Ad applaudire l’intramontabile Prina c’erano anche gli atleti della nazionale italiana maschile e femminile con i CT De Capua (senior) e Verdonschot (donne) e i collaboratori Dezzi, Farina e Benecchi in partenza per il Campionato Europeo.

Toccante il racconto dettagliato di Prina che ha voluto ricordare la sua avventura olimpica conclusa in sesta posizione a bordo dell’otto.
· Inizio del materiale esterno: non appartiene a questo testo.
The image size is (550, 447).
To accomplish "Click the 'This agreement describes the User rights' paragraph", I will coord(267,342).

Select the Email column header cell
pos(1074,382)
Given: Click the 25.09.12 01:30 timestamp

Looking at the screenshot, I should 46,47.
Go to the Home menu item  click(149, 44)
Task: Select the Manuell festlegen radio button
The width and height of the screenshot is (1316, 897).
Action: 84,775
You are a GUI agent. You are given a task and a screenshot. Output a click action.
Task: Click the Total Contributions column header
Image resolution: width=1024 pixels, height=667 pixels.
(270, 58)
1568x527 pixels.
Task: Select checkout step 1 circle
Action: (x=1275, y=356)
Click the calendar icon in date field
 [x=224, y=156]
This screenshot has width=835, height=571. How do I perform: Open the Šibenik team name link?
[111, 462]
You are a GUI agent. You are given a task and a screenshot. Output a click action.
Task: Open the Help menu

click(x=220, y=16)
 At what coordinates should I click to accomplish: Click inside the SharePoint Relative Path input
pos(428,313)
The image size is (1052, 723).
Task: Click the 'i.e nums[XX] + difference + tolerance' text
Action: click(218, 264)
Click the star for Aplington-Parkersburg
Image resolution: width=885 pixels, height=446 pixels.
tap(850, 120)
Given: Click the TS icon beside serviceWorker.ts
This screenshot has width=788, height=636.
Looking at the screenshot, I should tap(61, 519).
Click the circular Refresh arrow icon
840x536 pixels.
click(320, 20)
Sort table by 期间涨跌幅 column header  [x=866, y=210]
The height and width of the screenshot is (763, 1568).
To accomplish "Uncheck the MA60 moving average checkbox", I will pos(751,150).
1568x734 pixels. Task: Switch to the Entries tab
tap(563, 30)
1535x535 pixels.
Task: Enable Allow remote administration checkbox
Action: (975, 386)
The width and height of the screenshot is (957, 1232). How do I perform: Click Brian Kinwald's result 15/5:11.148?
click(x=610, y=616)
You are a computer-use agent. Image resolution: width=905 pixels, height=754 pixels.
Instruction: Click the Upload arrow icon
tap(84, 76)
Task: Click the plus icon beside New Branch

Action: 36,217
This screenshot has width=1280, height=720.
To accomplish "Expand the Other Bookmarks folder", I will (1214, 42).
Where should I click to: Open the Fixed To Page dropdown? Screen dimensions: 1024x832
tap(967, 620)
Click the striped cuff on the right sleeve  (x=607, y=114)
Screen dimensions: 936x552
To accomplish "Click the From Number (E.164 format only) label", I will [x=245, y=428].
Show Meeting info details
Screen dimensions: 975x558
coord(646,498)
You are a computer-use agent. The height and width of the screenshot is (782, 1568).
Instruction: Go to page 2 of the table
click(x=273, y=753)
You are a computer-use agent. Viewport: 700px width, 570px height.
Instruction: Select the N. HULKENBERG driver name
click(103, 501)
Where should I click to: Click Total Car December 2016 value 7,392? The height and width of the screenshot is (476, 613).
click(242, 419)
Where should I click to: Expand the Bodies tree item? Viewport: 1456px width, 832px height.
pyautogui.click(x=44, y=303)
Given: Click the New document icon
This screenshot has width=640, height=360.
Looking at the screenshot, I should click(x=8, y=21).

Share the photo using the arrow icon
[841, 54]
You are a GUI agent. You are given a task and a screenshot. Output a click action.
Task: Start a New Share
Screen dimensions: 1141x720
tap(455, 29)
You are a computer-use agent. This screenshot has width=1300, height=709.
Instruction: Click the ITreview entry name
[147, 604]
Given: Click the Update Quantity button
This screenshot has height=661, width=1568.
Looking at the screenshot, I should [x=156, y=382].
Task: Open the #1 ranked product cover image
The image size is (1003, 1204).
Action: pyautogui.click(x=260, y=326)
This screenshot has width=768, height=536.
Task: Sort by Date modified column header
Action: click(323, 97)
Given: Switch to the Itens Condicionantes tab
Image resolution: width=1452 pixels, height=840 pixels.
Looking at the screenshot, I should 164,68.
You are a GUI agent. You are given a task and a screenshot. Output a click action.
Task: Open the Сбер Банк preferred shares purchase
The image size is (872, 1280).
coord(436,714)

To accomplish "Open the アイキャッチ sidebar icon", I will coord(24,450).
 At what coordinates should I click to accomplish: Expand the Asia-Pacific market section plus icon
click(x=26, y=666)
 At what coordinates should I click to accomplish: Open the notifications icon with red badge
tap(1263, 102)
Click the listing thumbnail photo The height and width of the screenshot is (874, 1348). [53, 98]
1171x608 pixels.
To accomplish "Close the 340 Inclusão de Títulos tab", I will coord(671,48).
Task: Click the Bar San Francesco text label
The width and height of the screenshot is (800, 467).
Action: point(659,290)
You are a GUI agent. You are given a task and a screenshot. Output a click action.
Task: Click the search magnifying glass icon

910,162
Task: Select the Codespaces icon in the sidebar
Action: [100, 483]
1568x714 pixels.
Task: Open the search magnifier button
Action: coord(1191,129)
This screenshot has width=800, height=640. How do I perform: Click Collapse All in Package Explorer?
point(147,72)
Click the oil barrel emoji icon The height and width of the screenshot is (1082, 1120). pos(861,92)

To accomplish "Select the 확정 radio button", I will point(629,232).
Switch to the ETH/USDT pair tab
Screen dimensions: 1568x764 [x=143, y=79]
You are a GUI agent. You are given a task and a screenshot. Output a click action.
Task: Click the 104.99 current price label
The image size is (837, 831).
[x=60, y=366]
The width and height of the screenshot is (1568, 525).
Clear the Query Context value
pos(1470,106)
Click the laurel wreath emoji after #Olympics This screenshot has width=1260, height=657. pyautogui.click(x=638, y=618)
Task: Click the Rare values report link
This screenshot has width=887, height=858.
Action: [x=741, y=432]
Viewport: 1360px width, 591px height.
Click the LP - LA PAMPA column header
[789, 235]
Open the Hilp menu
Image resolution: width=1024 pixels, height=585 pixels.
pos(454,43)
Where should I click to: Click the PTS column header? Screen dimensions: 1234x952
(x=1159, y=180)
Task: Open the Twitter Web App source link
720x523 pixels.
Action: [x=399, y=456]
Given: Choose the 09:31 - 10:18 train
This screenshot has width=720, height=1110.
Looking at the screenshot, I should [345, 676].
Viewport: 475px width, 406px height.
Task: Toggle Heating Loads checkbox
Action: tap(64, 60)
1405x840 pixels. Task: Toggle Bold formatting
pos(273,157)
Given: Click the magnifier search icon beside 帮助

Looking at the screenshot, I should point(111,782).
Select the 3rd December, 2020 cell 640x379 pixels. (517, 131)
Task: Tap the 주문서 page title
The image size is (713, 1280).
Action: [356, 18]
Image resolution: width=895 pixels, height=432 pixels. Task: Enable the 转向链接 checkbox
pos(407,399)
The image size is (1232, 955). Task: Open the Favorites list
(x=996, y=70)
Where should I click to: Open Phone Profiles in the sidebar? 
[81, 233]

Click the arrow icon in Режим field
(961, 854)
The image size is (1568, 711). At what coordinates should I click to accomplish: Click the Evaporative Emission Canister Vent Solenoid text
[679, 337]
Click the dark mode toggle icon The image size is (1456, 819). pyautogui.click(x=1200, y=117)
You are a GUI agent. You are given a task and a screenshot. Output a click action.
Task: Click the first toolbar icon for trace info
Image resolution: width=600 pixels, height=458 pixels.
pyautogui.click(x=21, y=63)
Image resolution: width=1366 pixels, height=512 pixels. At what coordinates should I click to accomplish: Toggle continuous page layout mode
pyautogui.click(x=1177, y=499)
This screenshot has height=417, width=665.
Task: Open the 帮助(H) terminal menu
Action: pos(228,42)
L’olimpiade, ricorsa con speranza dal 1958, arrivò dopo lunghe selezioni. I sacrifici per raggiungere obiettivi ambiziosi non sono cambiati, anche oggi infatti l’evento a cinque cerchi è un sogno che pochi riescono ad acciuffare.

Vincenzo Prina, in una telefonata informale di poche ore fa, ha dichiarato: “Solo ora inizio a realizzare quanto è stata bella la festa a sorpresa organizzata per i miei 50 anni olimpici. Sono stato all’oscuro di tutto fino al momento del richiamo sul palco, semplicemente fantastico. Voglio ringraziare tutti quelli che hanno partecipato e soprattutto gli amici che hanno sacrificato parte del loro tempo libero per organizzare questa bellissima festa”.

La festa a Vincenzo Prina non è ancora finita, sabato 18 settembre alle 9.30 infatti riceverà un’altra onorificenza  a Villa Recalcati, sede della Provincia di Varese. Ancora un’incognita sul riconoscimento in questione, anche quella probabilmente sarà una sorpresa.